From the line with "Switch to SOL spread trading" to the end of the data below, restate each line word for word, both ends included, without the pictures.

Source records:
★ ★ ★
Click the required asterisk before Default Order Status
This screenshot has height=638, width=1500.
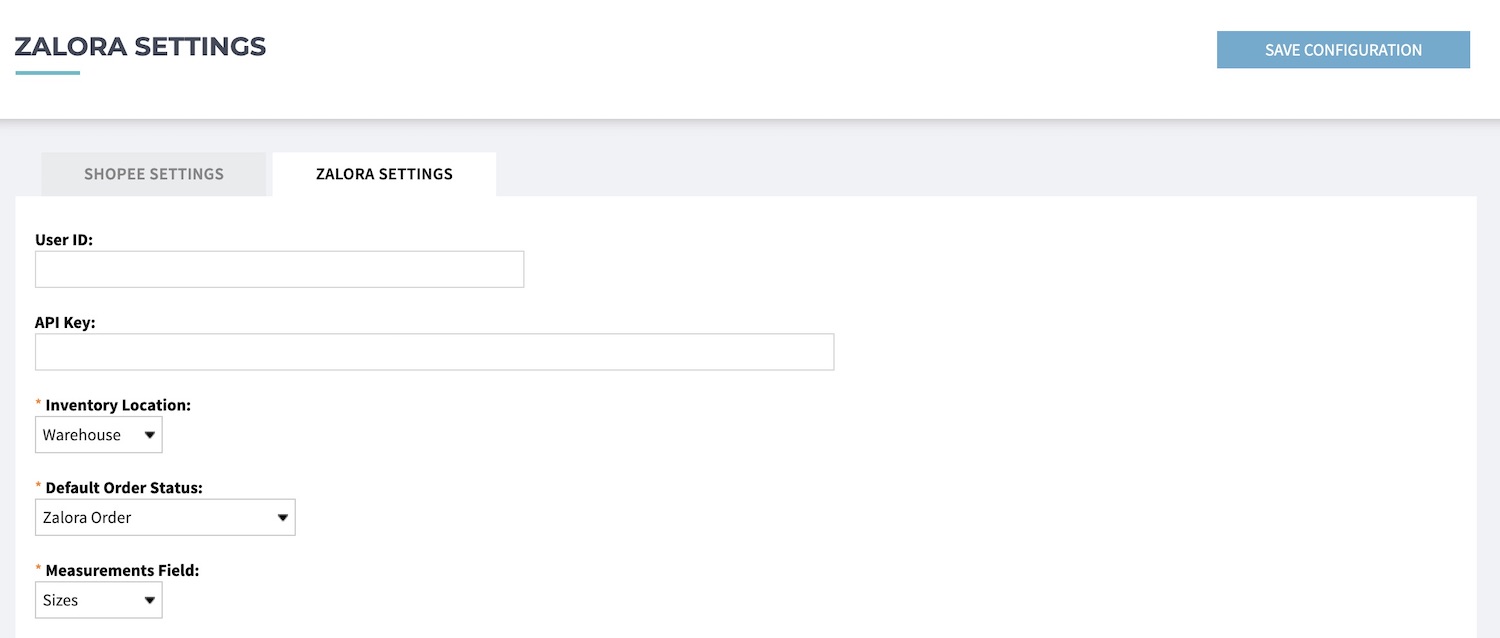pyautogui.click(x=39, y=487)
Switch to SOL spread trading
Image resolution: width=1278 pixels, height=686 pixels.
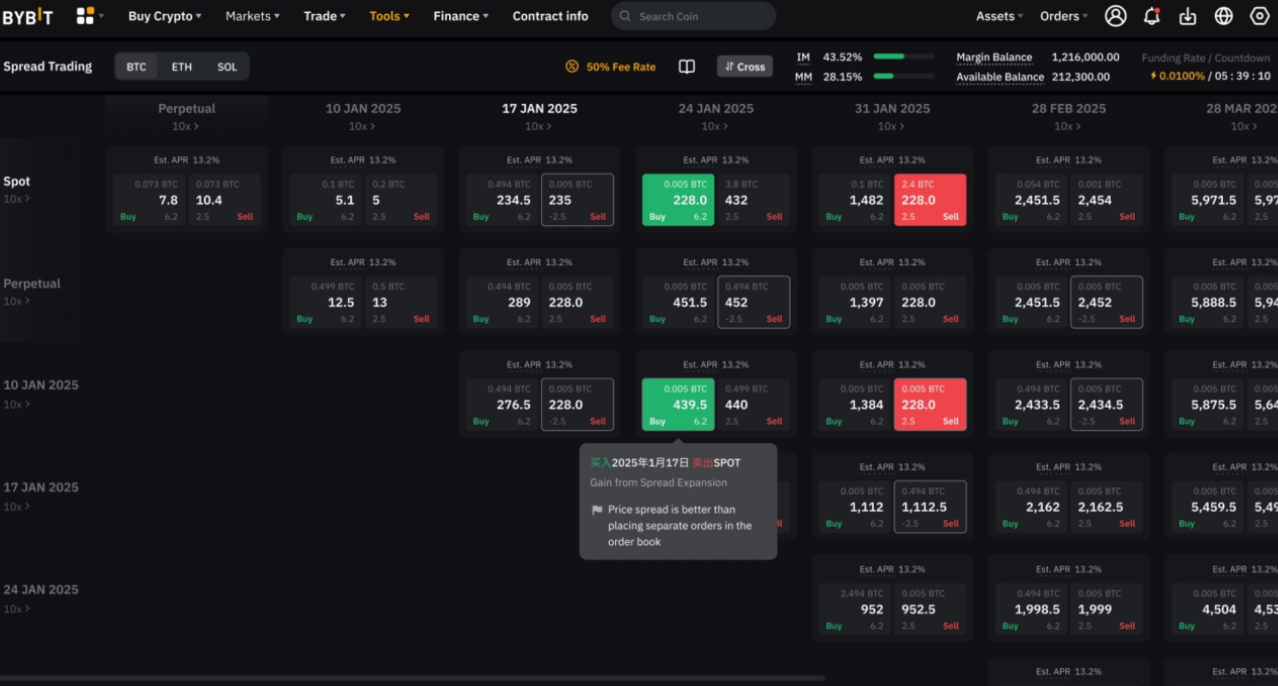[x=227, y=67]

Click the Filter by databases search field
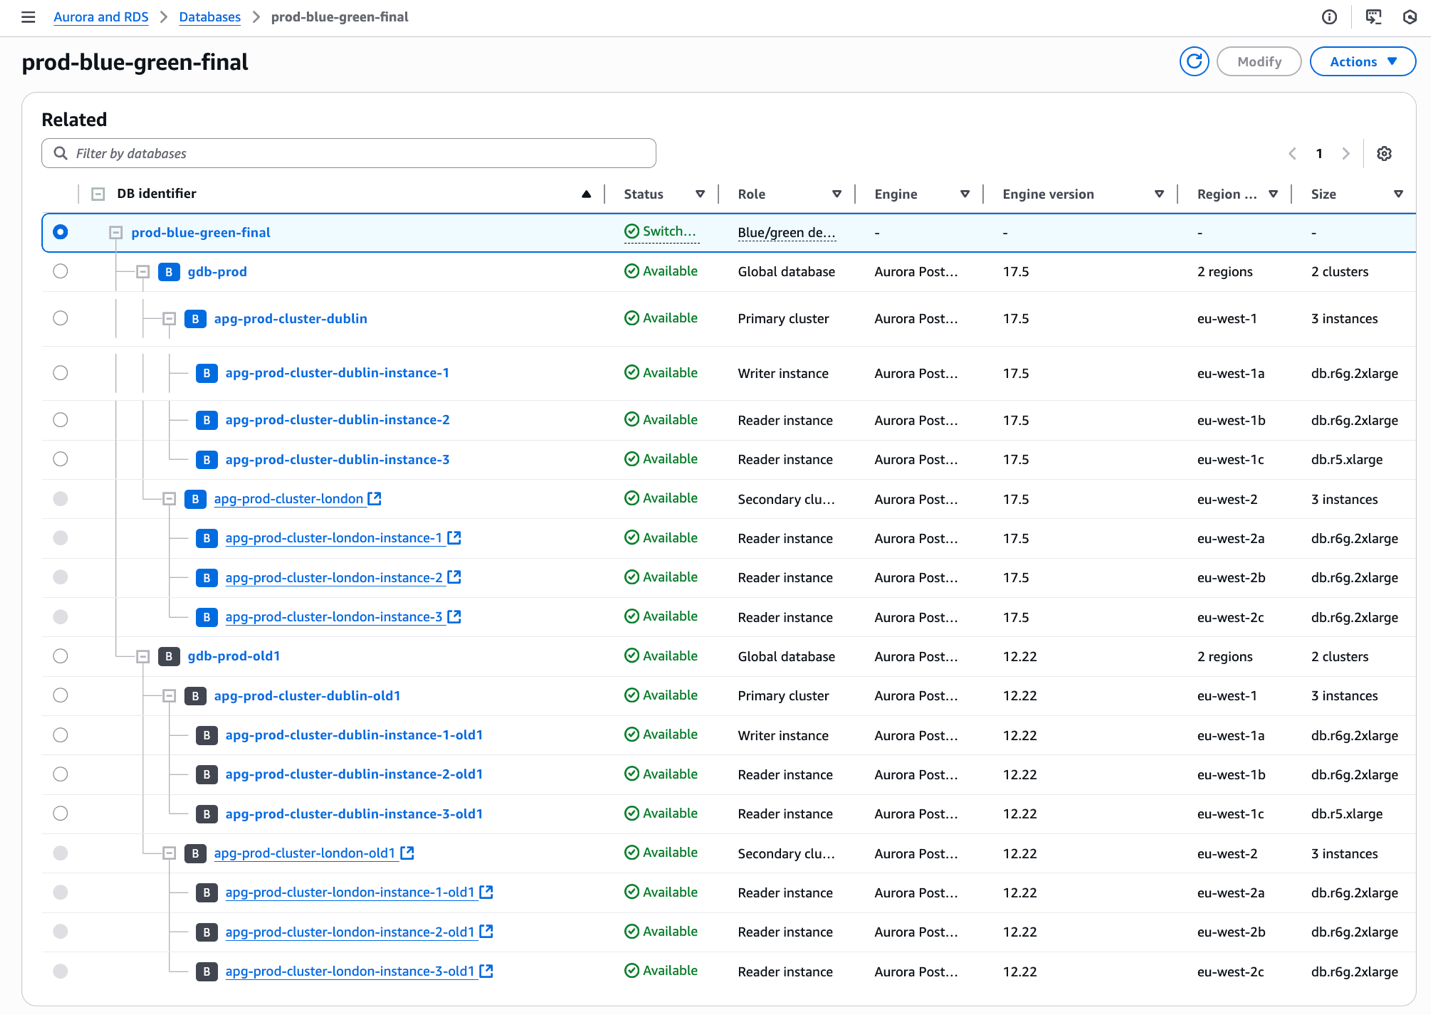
★ ★ ★
• [Answer section]
Switch to SOL spread trading
Image resolution: width=1278 pixels, height=686 pixels.
[x=227, y=67]

Click the Filter by databases search field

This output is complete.